Breathe Easy: Managing Your Indoor Air Quality
When people think of air quality, their first thought is usually outdoor air. But did you know that indoor air quality can impact your health just as much, if not more?
In recent years, the Environmental Protection Agency and its Science Advisory Board have consistently ranked indoor air pollution among the top five environmental risks to public health. According to EPA studies, levels of indoor pollutants can be two to five times—and occasionally more than 100 times—higher than outdoor levels. Considering that most people spend around 90 percent of their time indoors, it’s prudent to try to improve our indoor air quality.
Exposure to indoor pollutants can trigger allergic reactions, worsen asthma symptoms, spread infectious illnesses like influenza, and even be fatal in some cases. Children, the elderly, and those with pre-existing breathing problems are particularly susceptible to these conditions.
Managing Common Indoor Air Pollutants
Radon is a naturally-occurring gas created by the breakdown of uranium in soil, rocks, and water. It can leak into your home from underneath the foundation. You can’t see or smell radon, which makes it particularly dangerous, as it can cause lung cancer. Radon can be managed with the help of a qualified radon mitigation contractor, who will test your home’s radon levels and offer appropriate reduction methods.
Asbestos was commonly used in building materials and insulation in decades past, but by the 1980s and 1990s, was either severely restricted or banned outright. However, exposure to remaining asbestos fibers can still increase your risk of developing lung disease. If you think you might have materials containing asbestos, inspect them for wear or damage. For material with minor damage, you can limit access to the area and try not to touch or disturb it. If the material is more than slightly damaged, or if you’re planning to make changes in your home that might disturb it, use a trained and accredited asbestos removal professional to remove it.
Biological pollutants consist of pollens, mold, bacteria, viruses, pet dander, house dust, and insect parts. These contaminants trigger conditions like hypersensitive pneumonitis, allergic rhinitis, and some types of asthma.
You can prevent mold by controlling moisture and maintaining a low humidity indoors, ideally between 30 and 50 percent relative humidity. Fix any water leaks. Dry any wet or damp items within a day or two to prevent mold from growing. Consider hiring a professional to clean if you’ve had a sewage leak or water damage to any building materials in your home.
Reduce asthma triggers by doing simple tasks such as washing your bedding in hot water once a week, vacuuming carpets and furniture, dusting often with a damp cloth, and keeping pets outside, if possible. You can learn more by visiting the EPA’s site on reducing asthma triggers.

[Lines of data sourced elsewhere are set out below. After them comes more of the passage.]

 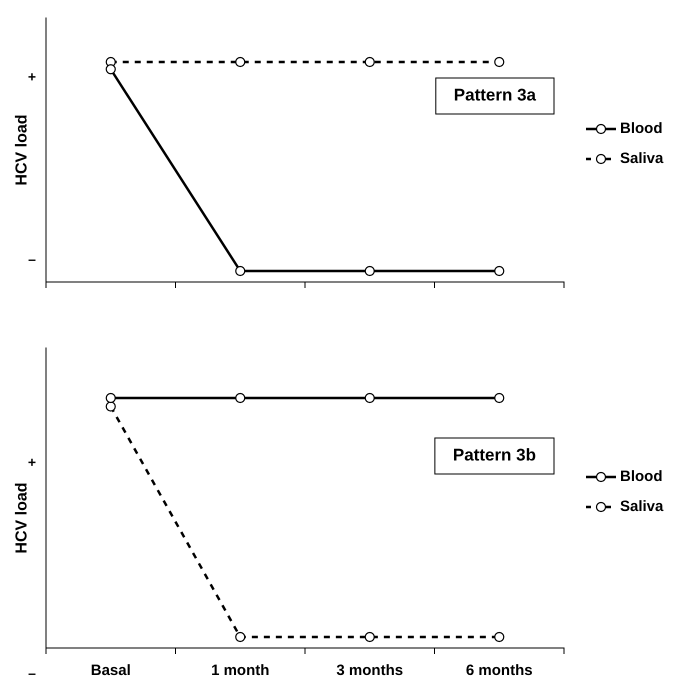 What do you see at coordinates (370, 671) in the screenshot?
I see `x-tick-label: 3 months` at bounding box center [370, 671].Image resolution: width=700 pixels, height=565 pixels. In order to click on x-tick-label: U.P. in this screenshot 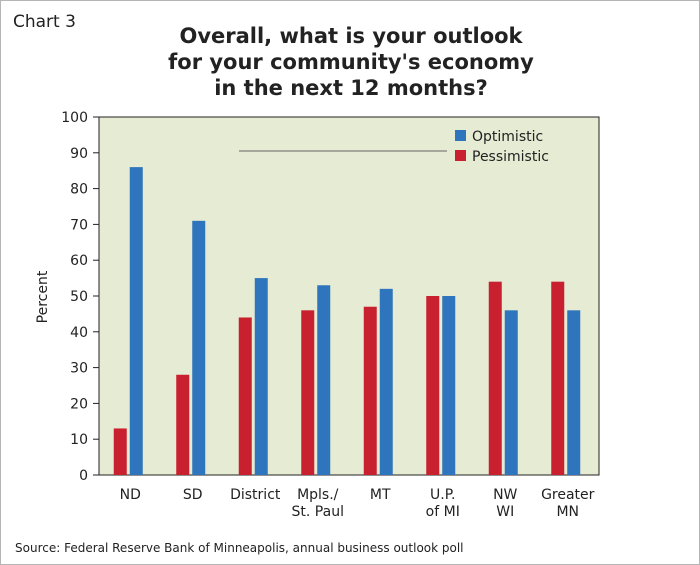, I will do `click(442, 495)`. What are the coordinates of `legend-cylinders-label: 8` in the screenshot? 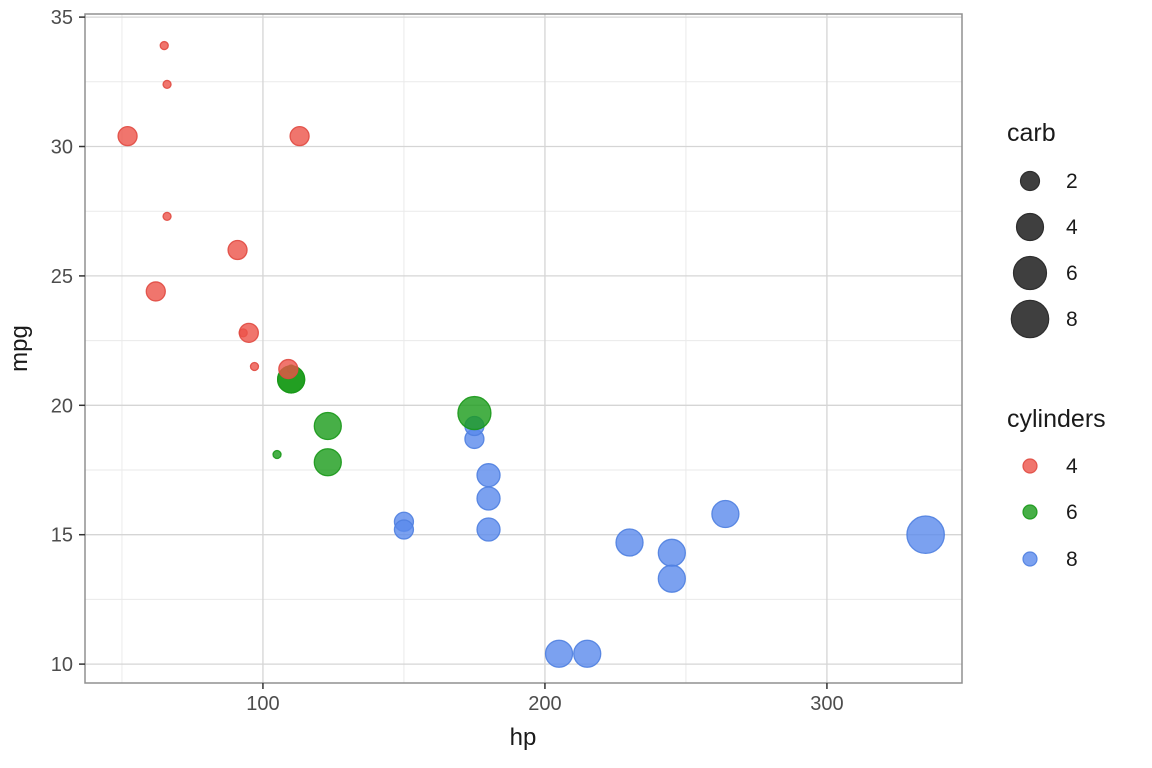 It's located at (1072, 560).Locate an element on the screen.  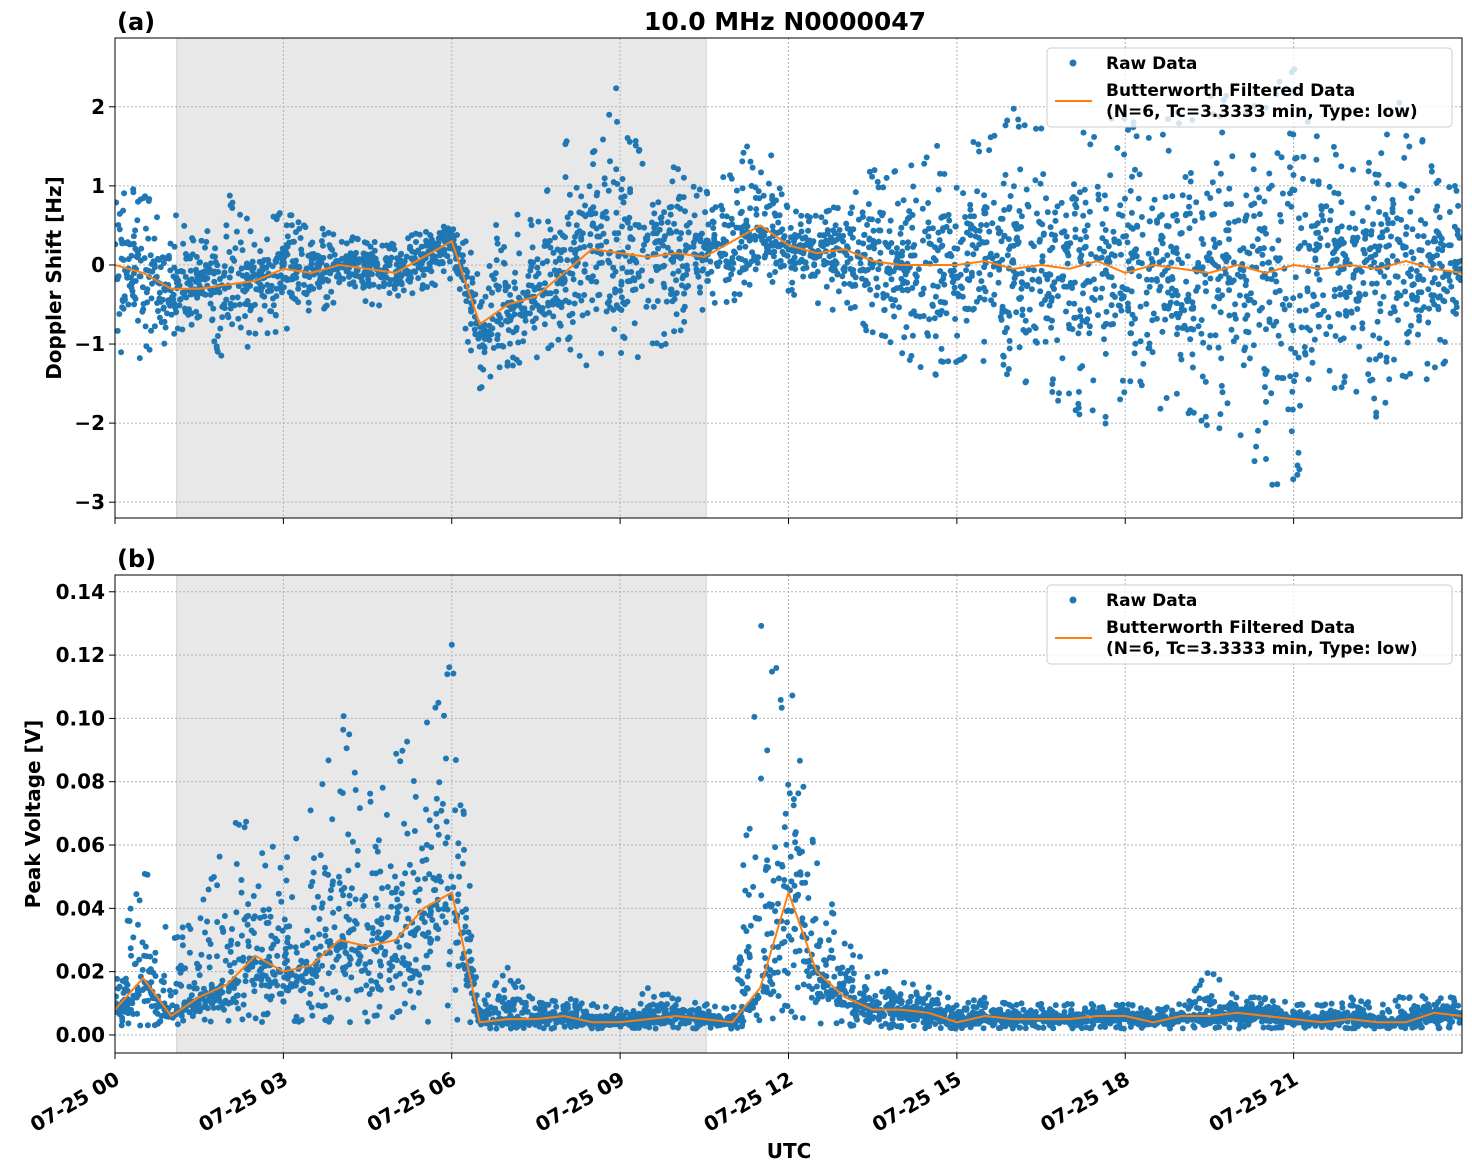
y-tick-label: 0.02 is located at coordinates (80, 972).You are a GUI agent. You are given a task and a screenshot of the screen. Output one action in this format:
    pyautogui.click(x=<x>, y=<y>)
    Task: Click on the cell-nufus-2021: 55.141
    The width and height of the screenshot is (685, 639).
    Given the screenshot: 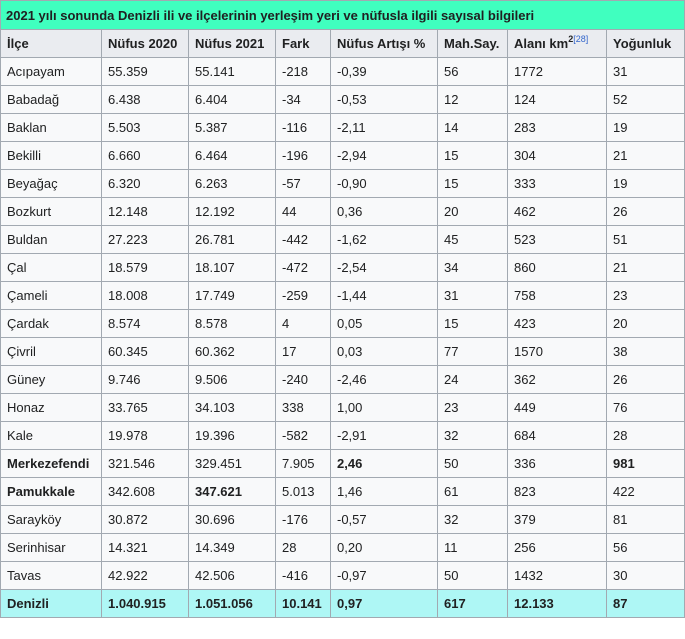 What is the action you would take?
    pyautogui.click(x=232, y=72)
    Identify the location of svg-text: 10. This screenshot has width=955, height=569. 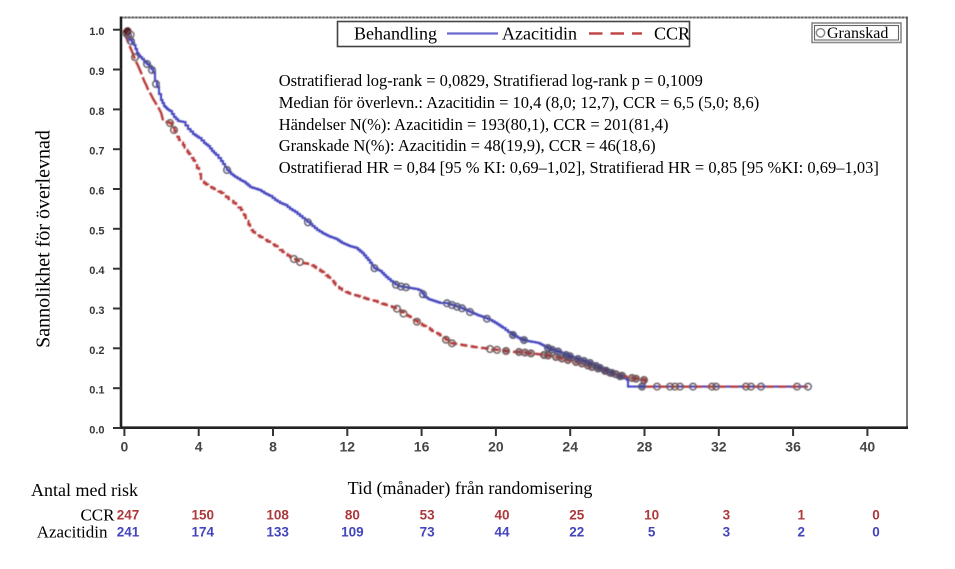
(652, 516).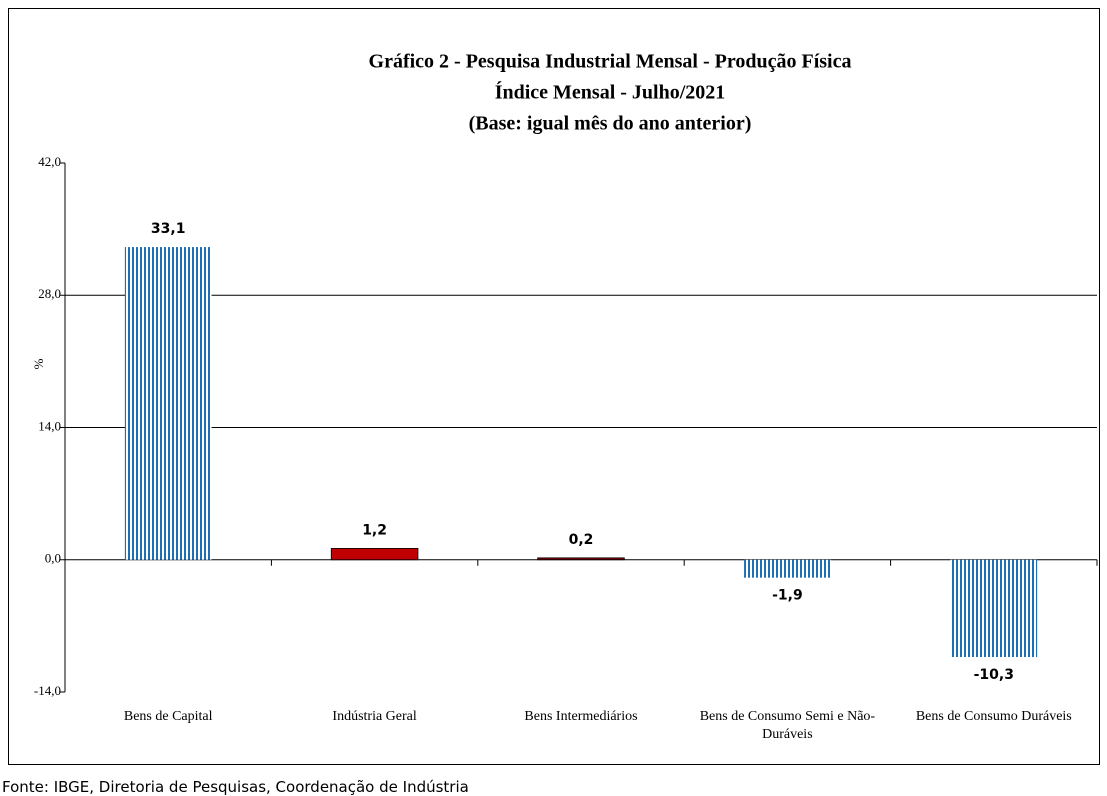 This screenshot has width=1107, height=796. What do you see at coordinates (53, 558) in the screenshot?
I see `y-tick-label: 0,0` at bounding box center [53, 558].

Use and properly maintain your ventilation system. Change your air conditioner filter as directed by the manufacturer.
Carbon Monoxide (CO)
Like radon, carbon monoxide is a colorless, odorless gas, created from the incomplete combustion of hydrocarbon fuels. Carbon monoxide interferes with the blood's ability to carry oxygen to the body's tissues and results in numerous adverse health effects, such as increasing the severity of lung ailments, dizziness, fatigue, nausea, and even death. Install a CO alarm and change the batteries as directed. Since CO can be deadly, don’t rely entirely on your alarm–familiarize yourself with the symptoms of carbon monoxide poisoning.
Secondhand smoke is also known as environmental tobacco smoke (ETS). ETS is an indoor air pollutant and a universal asthma trigger. ETS has also been classified as a Group A carcinogen under the EPA's carcinogen assessment guidelines. Don’t smoke in your home and don’t let anyone smoke near your children. Smoke outside or quit smoking altogether.
Formaldehyde is widely used in building materials. It can cause irritation of the skin, eyes, nose, and throat. High levels of exposure may cause some types of cancers. Mitigate formaldehyde emissions by purchasing composite wood products that comply with the standards set by ANSI/HPVA HP-1-2009 (for hardwood plywood), ANSI A208.1-2009 (for particleboard), or ANSI A208.2-2009 (for medium-density fiberboard).
Volatile Organic Compounds (VOCs)
Volatile organic compounds (VOCs) are gases emitted from certain common household products like paints, varnishes, and wax solvents. Many cleaning, disinfecting, cosmetic, degreasing, and hobby products also emit VOCs. The health effects can include eye, nose and throat irritation; headaches and nausea; and liver, kidney, or nerve damage. You can reduce your exposure to VOCs by increasing ventilation when using products that emit them. Don’t store open containers of paint within your home. Properly dispose of partially full containers of old or unneeded chemicals. Minimize your exposure to benzene by avoiding chemicals like fuels, paint supplies, and automobile emissions.